Work request 1
In the Psych 2 column, what date does the question give for the premiere of Psych 2: Lassie Come Home?
Work request 2
Quote the Psych 2 column from "Psyched for the" to "in the door.", inclusive.
Work request 3
List every television network, media company, or streaming service named in the Psych 2 column.

Page text
==============================

Psyched for the Latest Reunion Movie
Question: Will Psych 2: Lassie Come Home be available for free when it premieres next week (July 15) on the Peacock streaming service? Loved the series and would hate to miss the movie. Why they could not just keep it on USA Network is a mystery to me. — Justin
Matt Roush: My understanding is that Psych 2 will be available on the free tier, so enjoy. And while I get your frustration about a new Psych project airing somewhere other than USA, there’s not much mystery to figuring out why NBC-Universal would use a popular pre-existing franchise to help launch an important new streaming service. It’s the same reason the new Star Trek shows are only available on CBS All Access. These companies see streaming as an important part of their future, and they’ll lean on fan favorites to get consumers in the door.

==============================

Provided material
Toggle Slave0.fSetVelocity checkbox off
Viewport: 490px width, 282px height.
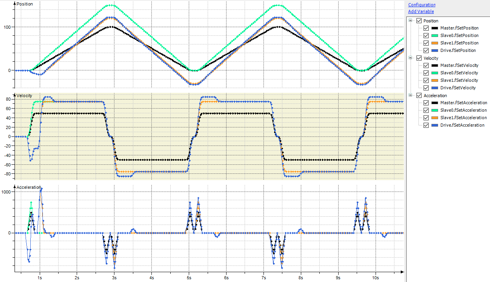click(x=426, y=73)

==============================

Worked solution 1
July 15

Worked solution 2
Psyched for the Latest Reunion Movie
Question: Will Psych 2: Lassie Come Home be available for free when it premieres next week (July 15) on the Peacock streaming service? Loved the series and would hate to miss the movie. Why they could not just keep it on USA Network is a mystery to me. — Justin
Matt Roush: My understanding is that Psych 2 will be available on the free tier, so enjoy. And while I get your frustration about a new Psych project airing somewhere other than USA, there’s not much mystery to figuring out why NBC-Universal would use a popular pre-existing franchise to help launch an important new streaming service. It’s the same reason the new Star Trek shows are only available on CBS All Access. These companies see streaming as an important part of their future, and they’ll lean on fan favorites to get consumers in the door.

Worked solution 3
- Peacock
- USA Network
- NBC-Universal
- CBS All Access